▸ Provided passage

◆ ◆ ◆ ◆ ◆ ◆ ◆

The six most dangerous words in investing (and well, life) are 'Things will be different this time.'
We tend to have a cognitive bias towards both the familiar and to successful outcomes. Except when it is too difficult to imagine the alternative, and we simply extend the growth chart indefinitely up and to the right. For those who remember the dot com market run-up of the late 1990s that abruptly ended in April 2000, all the rules were out the window. Metrics? Who needs 'em? Price to earnings ratio? What are earnings? This worked by common consensus – and aided by any number of well-meaning (read: well-paid) research analysts who helpfully kept offering alternative metrics – until it didn't. In hindsight, metrics like price-to-number-of-employees or price-to-square-feet-of-office-space-rented – sadly, I'm not making these up – weren't quite an accurate measure of a company's financial health.
As the financial effects of the pandemic and lockdown continue to ripple through the world economy, we're still clinging to the inverse of that adage: "We can't wait for things to return to normal." Historically, another adage has regularly been invoked – "Don't bet against New York City" – but I cannot help but feel that many of the people who have said that most often and most loudly have upped sticks for the Hamptons or the Connecticut coast.

◆ ◆ ◆ ◆ ◆ ◆ ◆

▸ Data block

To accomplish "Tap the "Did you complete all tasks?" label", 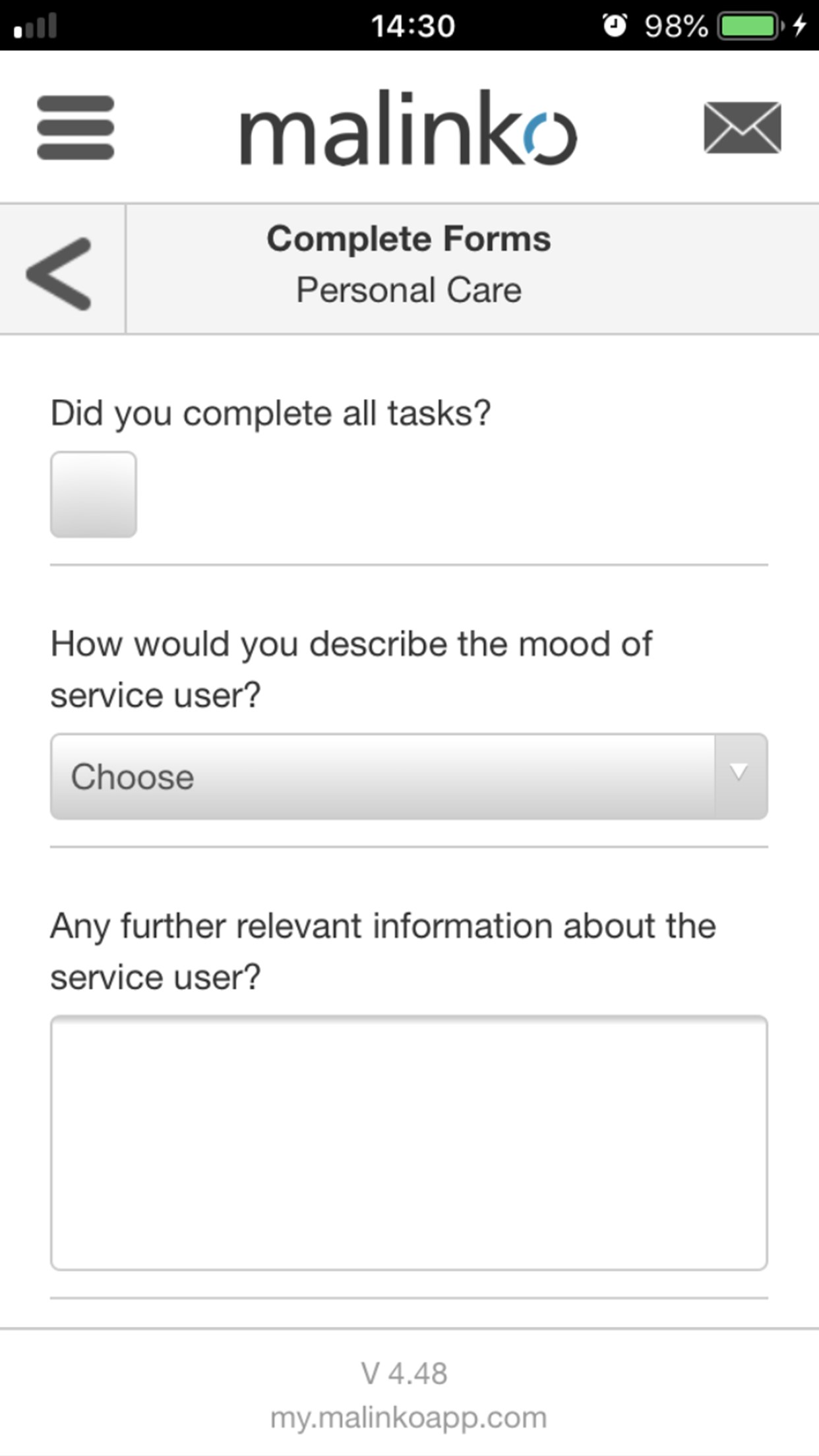I will point(270,414).
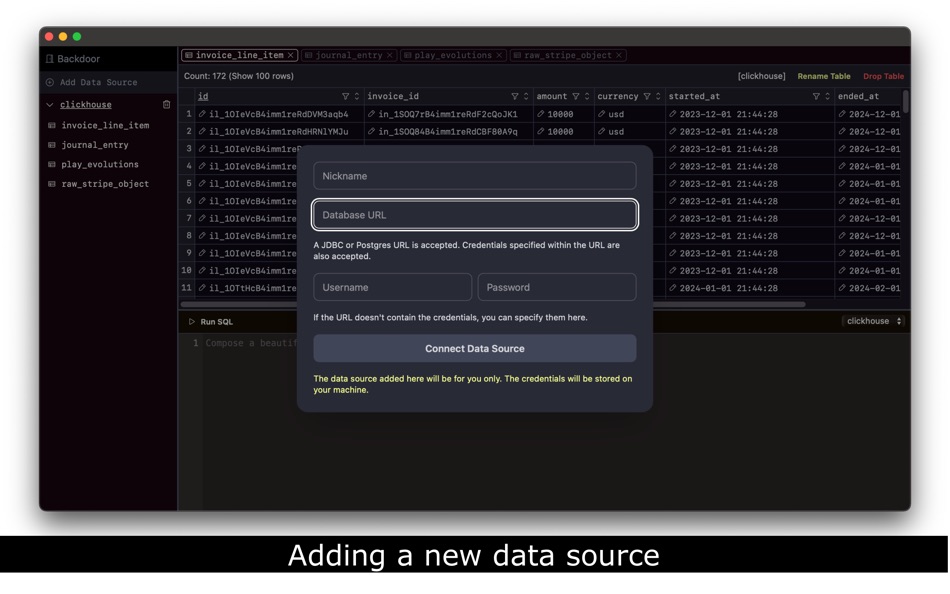Click the Backdoor logo icon

click(x=49, y=58)
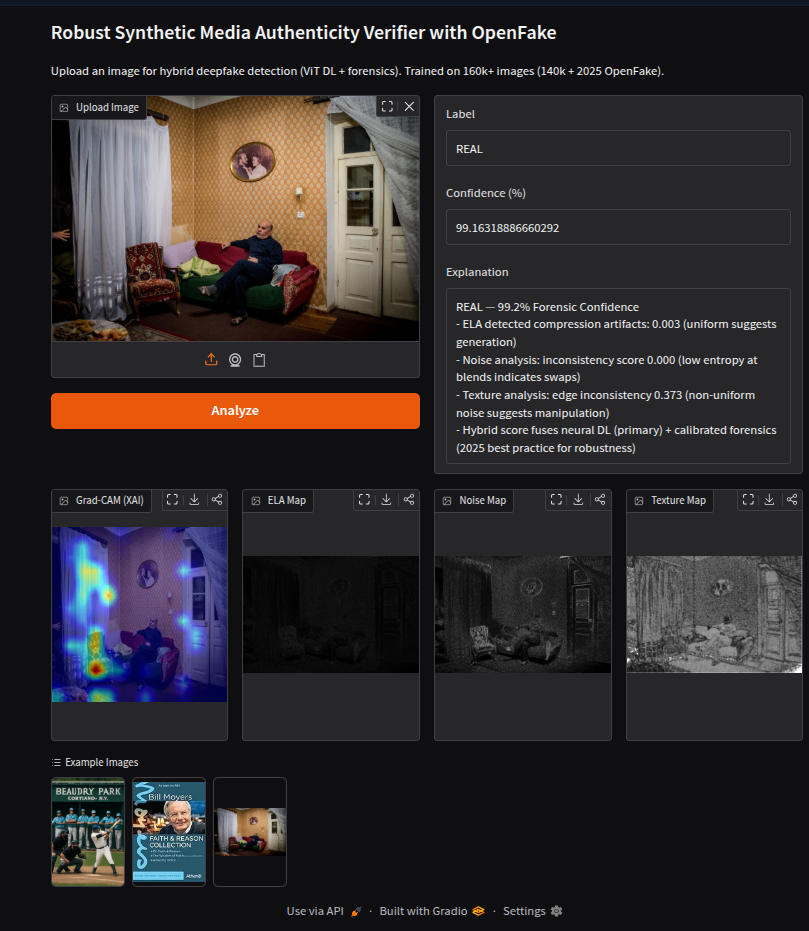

◆ ◆ ◆ ◆ ◆ ◆ ◆

▸ Brief 1
In the investing passage, when did the dot com market run-up abruptly end?
▸ Brief 2
List every saying that the investing passage sets in quotation marks.
▸ Brief 3
Carry on writing the investing passage from the point where it stops.
None of this draws on the lines.

▸ Expected output 1
April 2000.

▸ Expected output 2
- "Things will be different this time."
- "We can't wait for things to return to normal."
- "Don't bet against New York City"

▸ Expected output 3
A return to economic normalcy hinges on a safe and widely-available – and widely taken (cough cough) vaccine. Until then, the metrics which drove value for many asset classes of real estate will remain upended. Office space is effectively in freefall as work-from-home went from a perk to the norm. Foot traffic and the relative affluence of the humans that own those feet have been major drivers of retail asking rents. With everyone working from home, Midtown Manhattan is a ghost town. It uncomfortably evokes the tumbleweeds and dust in Wild West frontier towns, and more than a bit of the vibe of I Am Legend.
Things might actually be different this time. It will be interesting to see how people react to that.